DOCUMENT SOURCE.
________________
Bulletin, mars 2017

Livre

par Jeanne Gendreau

Optimisme écologique

«  Je suis un écologiste optimiste » lance David Boyd dans son huitième et plus récent ouvrage, «  L’environnement, les années optimistes » [1]

David R Boyd a œuvré au Canada comme avocat en droit environnemental pendant 10 ans, Il a pu constater le bilan désastreux en ce domaine, qui l’a fait «  sombrer dans la plus effroyable dépression de ma vie ». Jouissant d’une grande crédibilité, il a collaboré avec David Suzuki. Il a conseillé des gouvernements et des ONG en Suède et en Tunisie sur des questions environnementales et constitutionnelles. Il copréside aujourd’hui l’initiative Vancouver’s Greenest City 2020 avec le maire de Vancouver.

« Les humains sont très bons pour régler les problèmes qu’ils causent partout dans le monde », écrit David Boyd en réponse à sa fillette inquiète de l’avenir de la planète suite à des propos entendus à l’école et qu’il tente de rassurer.

Son livre vise à confirmer cette hypothèse.

Des gains environnementaux

L’auteur débute sa démonstration en décrivant comment au cours des dernières décennies, ont été sauvées de l’extinction plusieurs espèces animales et marines, notamment les ours polaires, les loutres de mer et les faucons pèlerins.

David Boyd qualifie la croissance des énergies renouvelables d’extraordinaire. «  La part du solaire, de l’éolien, du géothermique et de la biomasse a doublé de 2006 à 2011. La révolution des énergies renouvelables se déroule plus tôt et plus vite que quiconque ne l’avait prévu », écrit- il. Si des panneaux solaires étaient installés dans le Sahara, les continents africain et européen pourraient être complètement alimentés en électricité affirme l’auteur.
________________
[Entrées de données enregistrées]
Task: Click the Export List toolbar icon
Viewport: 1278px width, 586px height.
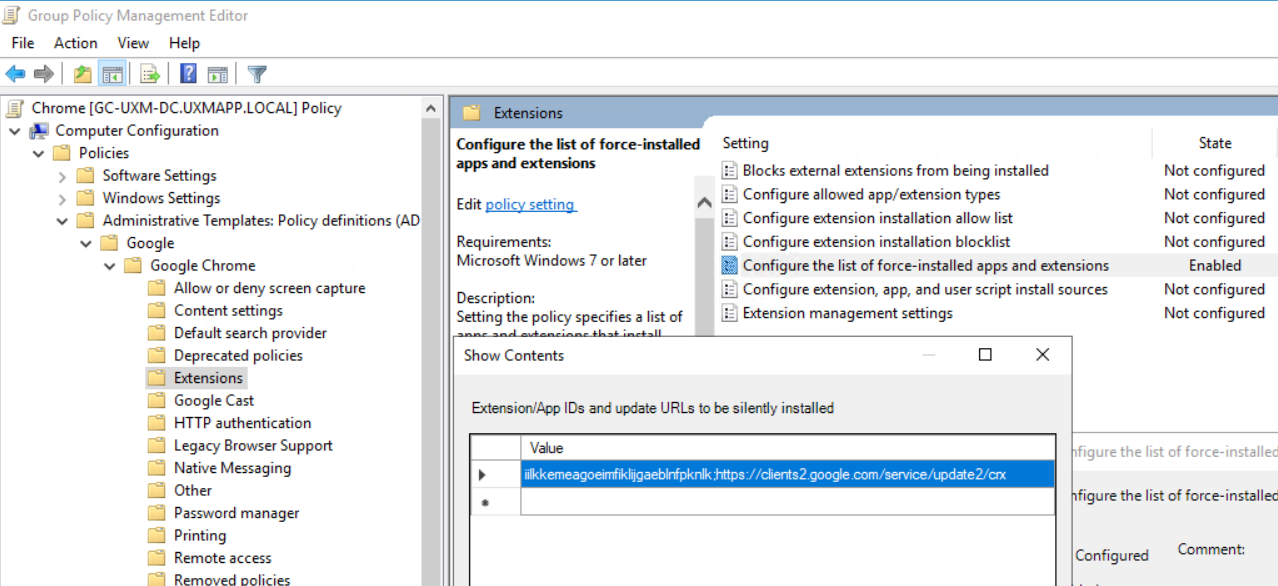Action: tap(150, 74)
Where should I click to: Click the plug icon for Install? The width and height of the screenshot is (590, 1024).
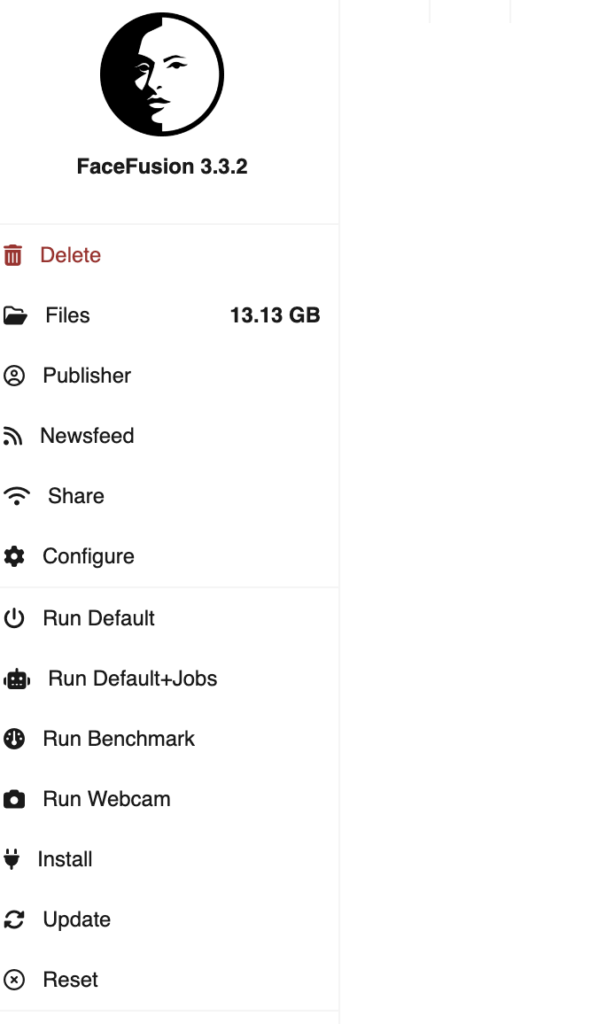(x=11, y=859)
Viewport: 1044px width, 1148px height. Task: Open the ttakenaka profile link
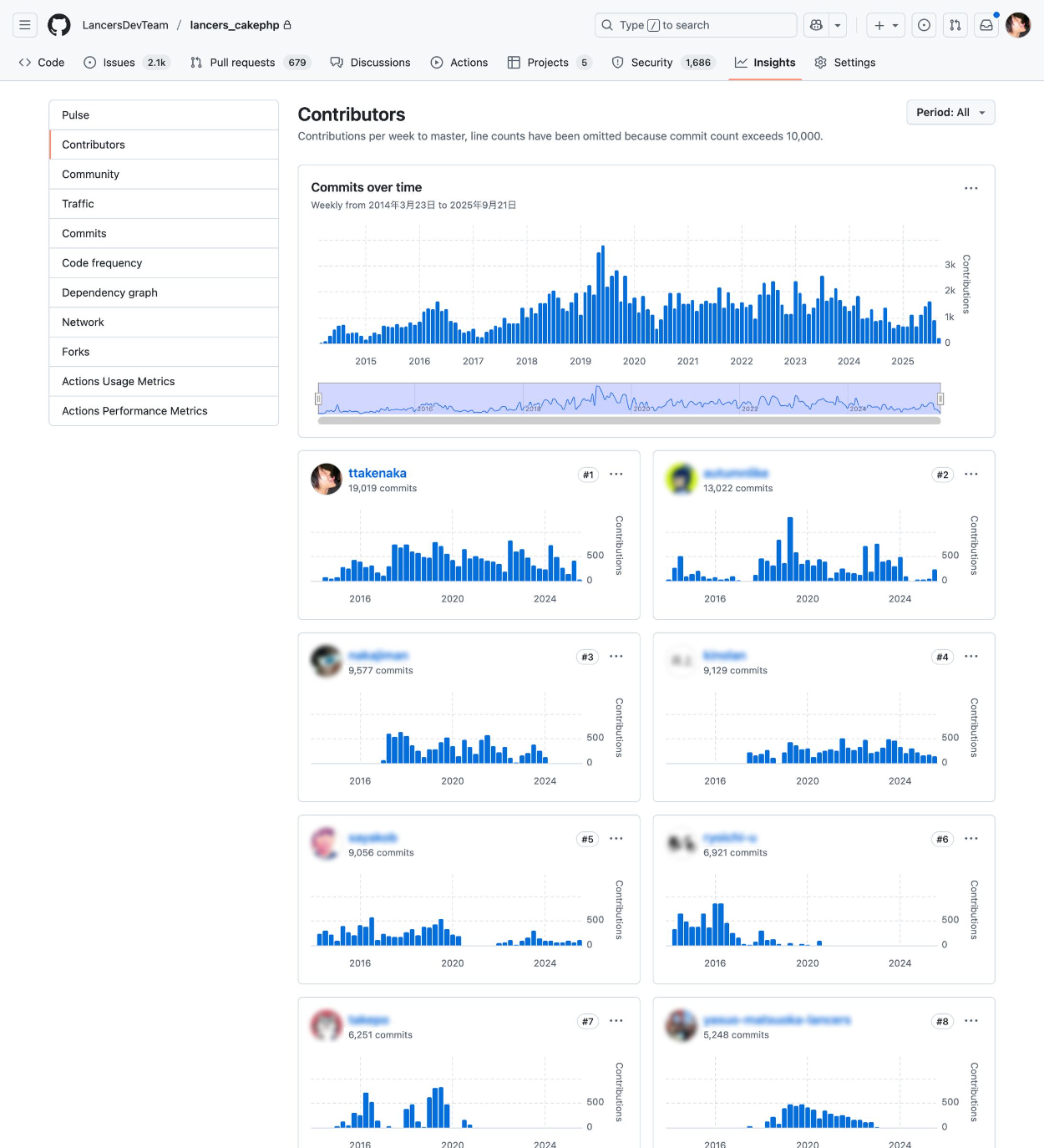[x=377, y=473]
________________
ÉNONCÉ DE LA TÂCHE.
D'après le document source, avec qui David Boyd copréside-t-il aujourd'hui l'initiative Vancouver's Greenest City 2020 ?

TÂCHE RÉALISÉE.
Avec le maire de Vancouver.